# D40 Phottix Battery Grip Review



## chrisburke (May 2, 2008)

Hey everyone, I don't know of peoples experience with the phottix grip, but I have one and wrote a little review on it over at
http://chriswtburke.com/2008/05/02/product-review-phottix-battery-grip/#more-593


----------



## ScottS (May 2, 2008)

> It&#8217;s also very fast.  Even with my 300 mm lens (which is not a fast lens) it takes pictures really quickly.



Is it a supercharger too?  What do you mean by that?

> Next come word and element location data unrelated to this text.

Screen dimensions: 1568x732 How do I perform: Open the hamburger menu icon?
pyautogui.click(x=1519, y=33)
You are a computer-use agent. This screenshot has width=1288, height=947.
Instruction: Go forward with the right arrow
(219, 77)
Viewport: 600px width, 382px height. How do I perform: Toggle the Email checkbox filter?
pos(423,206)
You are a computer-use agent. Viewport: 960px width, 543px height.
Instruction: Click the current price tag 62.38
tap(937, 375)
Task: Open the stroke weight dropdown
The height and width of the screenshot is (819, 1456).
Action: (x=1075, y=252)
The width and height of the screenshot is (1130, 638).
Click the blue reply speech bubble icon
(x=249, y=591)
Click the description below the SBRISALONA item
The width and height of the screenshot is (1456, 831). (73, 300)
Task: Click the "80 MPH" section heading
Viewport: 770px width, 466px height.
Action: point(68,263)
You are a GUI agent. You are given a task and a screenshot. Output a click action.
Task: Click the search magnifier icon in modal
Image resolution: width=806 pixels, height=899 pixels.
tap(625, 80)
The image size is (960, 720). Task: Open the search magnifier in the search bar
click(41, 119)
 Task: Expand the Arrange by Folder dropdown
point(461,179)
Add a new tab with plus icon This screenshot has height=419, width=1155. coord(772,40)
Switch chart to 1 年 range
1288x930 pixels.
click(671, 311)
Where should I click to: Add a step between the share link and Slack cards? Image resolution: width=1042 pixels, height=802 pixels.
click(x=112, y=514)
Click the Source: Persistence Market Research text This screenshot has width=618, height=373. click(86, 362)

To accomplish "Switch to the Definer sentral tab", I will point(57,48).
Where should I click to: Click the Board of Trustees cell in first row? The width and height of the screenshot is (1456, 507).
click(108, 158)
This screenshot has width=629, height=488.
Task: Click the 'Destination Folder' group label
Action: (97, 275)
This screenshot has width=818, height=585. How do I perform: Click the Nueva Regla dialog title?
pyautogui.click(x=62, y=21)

> What I mean is, on the side of the grip there is a little pop out sensor that aims at the remote sensor on the camera, which means, the camera HAS to be in remote mode in order to take a picture, which isn&#8217;t really great for me because I do a lot of skate board photography, and I need to be able to shoot in continuous mode, but I can&#8217;t.


That part sucks...


----------



## chrisburke (May 2, 2008)

ScottS said:


> Is it a supercharger too?  What do you mean by that?
> 
> 
> That part sucks...




sometimes I find it takes a few seconds before I can take another picture.. I suppose I could be something wrong, I dunno... but like I shoot an even a month ago, and I always had to wait between shots, but not so much now.. It's not as fast as continuous shot, but its quicker than last month at the event... but like I said, maybe I was doing something wrong last month (i'm still a bit of a noob)

and yes, the remote part does suck


----------



## RyanLilly (May 3, 2008)

It probably needs the remote think because Nikon didn't build in the connections for the shutter button, because they never intended to release a grip. So all things considered I guess its a reasonable work-around.


----------